La otra entrega es la de Jesús; él no vende a nadie, se da él mismo; él no busca el interés, ni el dinero, ni la ganancia, sino la vida para sus amigos, el testimonio que les dará fuerza y ánimo para seguir sus pasos, la ratificación, con su carne y su sangre de que sus palabras no son sólo palabras, ni utopías, ni ilusiones, sino realidades tan auténticas y tan serias que, por ellas, se puede pagar un precio tan caro como el dar la propia vida. Y así, en ese gesto de amor que se teje sobre el pan y el vino (el alimento y la alegría, la carne y la sangre) Jesús se deja a sí mismo para permanecer siempre con los suyos, para que nunca se encuentren solos ni desamparados en medio del duro combate de la vida. Frente a uno que vende, que le vende a él por unas pocas monedas, Jesús se da, se ofrece gratuitamente; se quiere quedar para siempre con los suyos y se queda.
Vender o darse; el interés o el ofrecimiento; esa es la disyuntiva que aparece en lo que hoy conmemoramos; y esa es la disyuntiva que se nos plantea a todos y cada uno de nosotros. Al repetirse día a día en nuestro mundo -como se repite- el drama de la última cena, necesitamos saber cuál de los dos papeles queremos representar; porque sin lugar a dudas que, uno u otro, alguno de los dos vamos a ejercer. ¿En lugar de quién nos ponemos? Sería relativamente fácil que, cómodamente sentados, mientras leemos o escuchamos estas palabras, no tengamos ningún inconveniente en responder que, desde luego, nosotros nunca nos pondríamos en lugar de Judas; quizá incluso tengamos un arranque de "pseudorealismo" y lleguemos a aceptar que tampoco podemos afirmar con todas las de la ley que nos pongamos en lugar de Jesús, pero que, eso sí, estamos en ello. Si queremos responder con autenticidad, al estilo del Evangelio, tendremos que proceder de otra forma: ver en lugar de quién nos solemos poner en la vida diaria:
-¿En lugar de los desempleados que andan entre la desesperación y el abatimiento, con pocas -o ninguna- perspectiva de solución, porque el desempleo crece día a día como un imparable cáncer social?

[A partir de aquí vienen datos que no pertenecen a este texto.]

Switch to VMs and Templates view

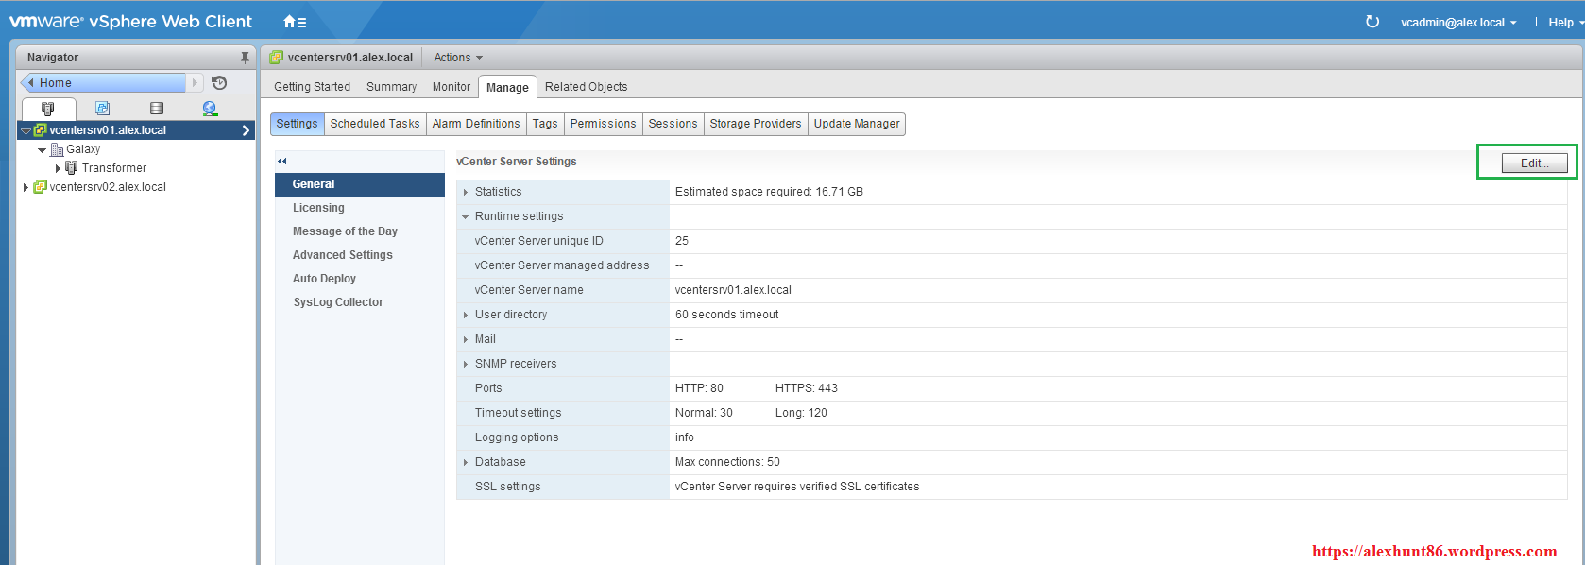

-¿En el de esos desplazados que son vejados, rechazados, aislados, que han expulsados de las regiones donde vivían...?
-¿En lugar del anciano enviado al asilo para que no moleste en casa, del ‘niño de la calle’ o del indigente que no tienen dónde comer ni dormir?
-¿En lugar del que ha sido metido entre rejas, del drogadicto, de la madre soltera, del homosexual, de la prostituta?

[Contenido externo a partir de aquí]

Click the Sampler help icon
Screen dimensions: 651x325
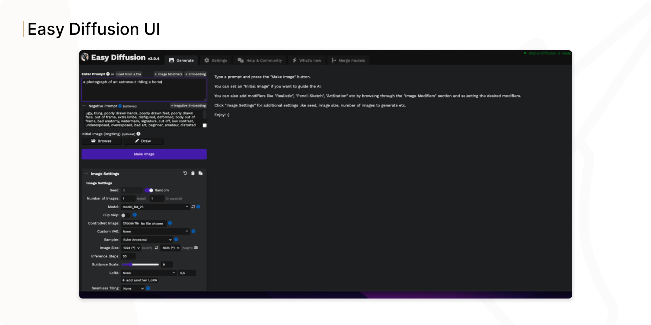click(176, 239)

Esa es la única manera válida para saber en lugar de quién nos ponemos; un método que no lo hemos inventado nosotros; son las mismas palabras de Jesús: "...porque tuve hambre y me diste de comer... cada vez que lo hacías a uno de los más pequeños, me lo hacías a mí" (/Mt/25/31-46).
Si ante la imagen de Jesús dándose a los hombres, que vemos en el Evangelio de hoy, no nos tomamos en serio nuestra conversión, si ante este Jesús que se entrega, nosotros somos incapaces de ponernos en su lugar, habrá que pensar que nuestro corazón se ha puesto muy duro y que hemos de trabajar en serio para transformarnos. (...) Porque el evangelio de hoy no es una parábola más o un milagro más, o una reflexión más, es Jesucristo mismo dándose a los hombres, e inaugurando una nueva era: la de los hijos de Dios, hermanos de los hombres.